O filme Thelma e Louise é sobre a busca pela liberdade feminina contra a prisão imposta por homens egoístas. Logo de início, o roteiro nos mostra a vida agitada de Louise como uma garçonete numa cafeteria. O local é cheio, movimentado e ela está no meio desse mundo agitado buscando novas experiências ao ligar para Thelma, sua amiga, e juntas saírem das vidas comuns. Do outro lado vemos Thelma, uma esposa comum que teme falar com o marido sobre viajar com amiga. Logo que vemos a fala e reação do marido de Thelma, fica claro o quão bruto ele é com a esposa. Curiosamente o roteiro deixa claro que ambas estão servindo café. Em outras palavras, ambas são coadjuvantes e apenas servem aos outros, aos homens e ao sistema.
A fuga dos respectivos mundos comuns é realizada, e a personalidade de cada uma fica mais latente. Thelma é ingênua e medrosa. Até na forma de vestir fica claro o seu estilo “esposa de casa”. Louise é o oposto, uma mulher que parece mais velha, rosto endurecido pela vida, ousada, corajosa e independente. O roteirista dá pistas de que algo muito ruim aconteceu no passado que a fez ficar dessa maneira. A ingenuidade de Thelma é escancarada quando um homem a seduz e a leva para o estacionamento para violentá-la. Louise chega e a salva, matando o homem. É o ponto de virada que transforma a fuga dos maridos e amantes numa fuga da própria lei, que, várias vezes citado pelo filme, é tendenciosa e protege mais aos homens. Thelma precisa aprender que ela pode e deve se soltar das amarras sociais, mas precisa ser sempre vigilante.
A trama progride e Thelma cada vez mais se transforma de uma jovem inocente para uma adulta esperta. Outro homem surge na vida de Thelma e rouba o dinheiro que Louise tinha guardado. Situações adversas que transformam a personagem. Louise, por outro lado, começa a ficar mais abalada com toda situação da fuga frustrada. Além disso, ela é ajudada por um homem que gosta dela, mas fica claro que este só a queria por perto como forma de controle, e não como um verdadeiro amante.
O tema da história é justamente sobre isto: mulheres conquistando independência fazendo o que desejam, mas sem qualquer sombra de um homem.
Aliás, durante todo o filme, reforça-se o tema por meio de personagens masculinos canalhas e de mau caráter, que só enxergam as mulheres como objetos.

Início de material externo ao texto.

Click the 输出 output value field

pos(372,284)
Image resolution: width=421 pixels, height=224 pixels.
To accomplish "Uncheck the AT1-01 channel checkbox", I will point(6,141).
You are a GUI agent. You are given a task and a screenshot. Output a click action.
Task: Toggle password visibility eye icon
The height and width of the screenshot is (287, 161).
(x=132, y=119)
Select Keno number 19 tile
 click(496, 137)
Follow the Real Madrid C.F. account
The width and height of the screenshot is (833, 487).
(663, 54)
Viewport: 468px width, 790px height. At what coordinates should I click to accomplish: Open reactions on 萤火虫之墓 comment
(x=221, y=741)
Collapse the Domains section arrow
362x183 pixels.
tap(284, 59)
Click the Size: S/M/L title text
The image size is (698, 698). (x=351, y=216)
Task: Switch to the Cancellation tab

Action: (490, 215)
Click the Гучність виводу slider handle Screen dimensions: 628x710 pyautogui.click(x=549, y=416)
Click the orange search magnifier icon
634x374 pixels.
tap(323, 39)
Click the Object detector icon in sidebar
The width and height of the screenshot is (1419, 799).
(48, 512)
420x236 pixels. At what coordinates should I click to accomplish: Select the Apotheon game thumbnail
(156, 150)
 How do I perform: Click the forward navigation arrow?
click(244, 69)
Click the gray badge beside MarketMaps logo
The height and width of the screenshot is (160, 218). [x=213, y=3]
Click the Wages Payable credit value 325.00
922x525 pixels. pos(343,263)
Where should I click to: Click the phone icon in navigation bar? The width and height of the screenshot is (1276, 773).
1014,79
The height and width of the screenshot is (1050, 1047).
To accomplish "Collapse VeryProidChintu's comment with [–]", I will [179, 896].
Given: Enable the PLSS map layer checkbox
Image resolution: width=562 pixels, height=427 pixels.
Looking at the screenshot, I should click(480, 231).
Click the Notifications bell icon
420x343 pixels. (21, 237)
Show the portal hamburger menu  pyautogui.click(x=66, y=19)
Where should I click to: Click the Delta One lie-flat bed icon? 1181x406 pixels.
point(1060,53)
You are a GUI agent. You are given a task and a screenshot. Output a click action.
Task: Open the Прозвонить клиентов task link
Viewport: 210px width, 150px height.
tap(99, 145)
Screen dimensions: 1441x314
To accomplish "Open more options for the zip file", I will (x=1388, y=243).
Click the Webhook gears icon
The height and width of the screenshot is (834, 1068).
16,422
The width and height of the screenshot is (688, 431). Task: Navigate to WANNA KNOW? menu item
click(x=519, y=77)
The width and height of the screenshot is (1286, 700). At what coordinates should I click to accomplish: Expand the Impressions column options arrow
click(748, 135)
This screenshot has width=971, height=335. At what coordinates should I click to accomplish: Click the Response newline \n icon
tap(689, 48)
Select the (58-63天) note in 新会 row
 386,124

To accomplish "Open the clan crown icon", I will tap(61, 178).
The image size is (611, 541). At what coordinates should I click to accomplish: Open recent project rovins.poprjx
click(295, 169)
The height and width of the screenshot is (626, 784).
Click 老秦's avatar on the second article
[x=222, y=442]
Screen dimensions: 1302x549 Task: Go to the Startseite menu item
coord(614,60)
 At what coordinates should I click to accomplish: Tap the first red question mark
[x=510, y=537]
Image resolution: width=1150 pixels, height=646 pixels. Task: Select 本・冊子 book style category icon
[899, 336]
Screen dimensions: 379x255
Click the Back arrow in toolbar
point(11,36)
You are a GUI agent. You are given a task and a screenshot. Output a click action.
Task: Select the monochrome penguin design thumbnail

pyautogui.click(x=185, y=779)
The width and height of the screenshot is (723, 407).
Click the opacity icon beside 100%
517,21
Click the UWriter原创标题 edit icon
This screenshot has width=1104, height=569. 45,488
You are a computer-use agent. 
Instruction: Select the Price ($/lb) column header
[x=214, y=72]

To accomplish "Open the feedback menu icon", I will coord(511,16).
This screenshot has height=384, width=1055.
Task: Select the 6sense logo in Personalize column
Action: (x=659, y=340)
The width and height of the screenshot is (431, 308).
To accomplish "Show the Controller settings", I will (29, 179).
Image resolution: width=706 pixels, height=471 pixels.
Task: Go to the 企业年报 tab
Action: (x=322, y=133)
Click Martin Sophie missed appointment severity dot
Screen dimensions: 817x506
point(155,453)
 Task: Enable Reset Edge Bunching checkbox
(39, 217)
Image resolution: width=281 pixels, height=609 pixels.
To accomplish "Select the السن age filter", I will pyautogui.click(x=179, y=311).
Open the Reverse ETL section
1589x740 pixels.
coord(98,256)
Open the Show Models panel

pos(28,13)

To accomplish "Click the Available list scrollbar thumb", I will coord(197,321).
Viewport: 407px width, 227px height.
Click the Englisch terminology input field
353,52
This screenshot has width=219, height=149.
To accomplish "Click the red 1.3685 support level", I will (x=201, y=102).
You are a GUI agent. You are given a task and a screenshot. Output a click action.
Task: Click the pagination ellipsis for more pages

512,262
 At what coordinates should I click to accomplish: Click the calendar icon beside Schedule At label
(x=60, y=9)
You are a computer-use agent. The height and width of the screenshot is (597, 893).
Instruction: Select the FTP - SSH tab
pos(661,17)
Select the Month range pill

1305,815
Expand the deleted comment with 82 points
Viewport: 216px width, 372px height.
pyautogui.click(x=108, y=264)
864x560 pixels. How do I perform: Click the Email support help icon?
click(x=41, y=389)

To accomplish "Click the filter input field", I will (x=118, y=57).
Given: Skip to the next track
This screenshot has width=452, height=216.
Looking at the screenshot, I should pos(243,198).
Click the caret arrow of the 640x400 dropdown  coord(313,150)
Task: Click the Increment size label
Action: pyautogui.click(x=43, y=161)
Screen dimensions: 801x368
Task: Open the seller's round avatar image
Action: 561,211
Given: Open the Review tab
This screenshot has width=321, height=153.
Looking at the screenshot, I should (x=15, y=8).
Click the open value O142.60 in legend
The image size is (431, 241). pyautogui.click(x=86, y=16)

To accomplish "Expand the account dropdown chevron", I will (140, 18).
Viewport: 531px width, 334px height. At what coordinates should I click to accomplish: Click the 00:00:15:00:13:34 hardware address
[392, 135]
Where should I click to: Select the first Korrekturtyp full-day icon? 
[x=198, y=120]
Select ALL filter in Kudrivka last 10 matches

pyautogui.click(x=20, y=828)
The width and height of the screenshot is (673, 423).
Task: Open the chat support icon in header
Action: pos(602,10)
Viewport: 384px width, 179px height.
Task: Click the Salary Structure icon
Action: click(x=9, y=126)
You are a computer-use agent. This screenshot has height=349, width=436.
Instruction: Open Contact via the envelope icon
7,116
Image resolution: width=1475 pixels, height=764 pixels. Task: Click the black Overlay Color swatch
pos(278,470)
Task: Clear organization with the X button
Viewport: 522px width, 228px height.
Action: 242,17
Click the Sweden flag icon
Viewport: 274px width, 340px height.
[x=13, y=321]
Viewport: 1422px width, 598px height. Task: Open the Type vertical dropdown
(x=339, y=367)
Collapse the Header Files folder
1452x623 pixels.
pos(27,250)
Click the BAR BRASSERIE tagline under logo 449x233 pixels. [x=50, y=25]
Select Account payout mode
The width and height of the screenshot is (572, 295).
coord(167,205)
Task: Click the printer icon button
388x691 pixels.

Destaco aqui que, após ponto dramático no meio da história, que é quando Thelma é roubada por homem bonitão, cada vez mais Thelma enxerga o quão inocente ela tem sido e o quão isso tem afetado a fuga delas. Enquanto Louise se abala cada vez mais com as adversidades, Thelma ganha força, bravura e coragem. Até o modo de vestir dela é alterado. Um ponto interessante do roteiro é que temos um policial investigando o caso e que aparenta querer ajudá-las, principalmente a Louise. Contudo, ficamos desconfiados porque durante todo o filme os homens oprimem ou abusam das mulheres de todas as formas. Esse mistério é bem trabalhado no roteiro e, mesmo no final do filme, quando Thelma e Louise se jogam no carro de penhasco e o detetive corre para tentar evitar o pior, terminamos com essa dúvida na cabeça: seria o detetive o único homem bom que realmente queria ajudá-la ou seria apenas um plano para captura? A julgar por toda abordagem do filme, creio que só queria capturá-la a todo custo, até porque a situação se agravou tanto, que, pela lei, seria impossível salvá-las.
O roteiro é excelente também porque as complicações progressivas tornam-se um caminho sem volta. Para cada situação adversa que acontece, cada vez mais não há como voltar atrás. É como um funil que é bem aberto na parte superior e bem estreito na parte inferior. A resolução do filme se afunila para dois caminhos: ou elas se entregam e vão presas ou elas continuam na fuga e em alguma hora morreriam pela polícia. Elas se renderem para a polícia traria uma mensagem de que a busca da liberdade desenfreada causa problemas em alguma hora. E, subliminarmente, a julgar pela mensagem do filme, afirmaria que no final a lei, que protege mais os homens, e os próprios homens, teriam vencido contra a luta feminina. O filme opta pela única resolução possível para que a mensagem da liberdade e da independência feminina seja entregue. É melhor morrer tendo realizado muitas coisas loucas e sem a dependência do homem do que viver uma prisão da falsa modéstia, da masculinidade egoísta e de um sistema tendencioso.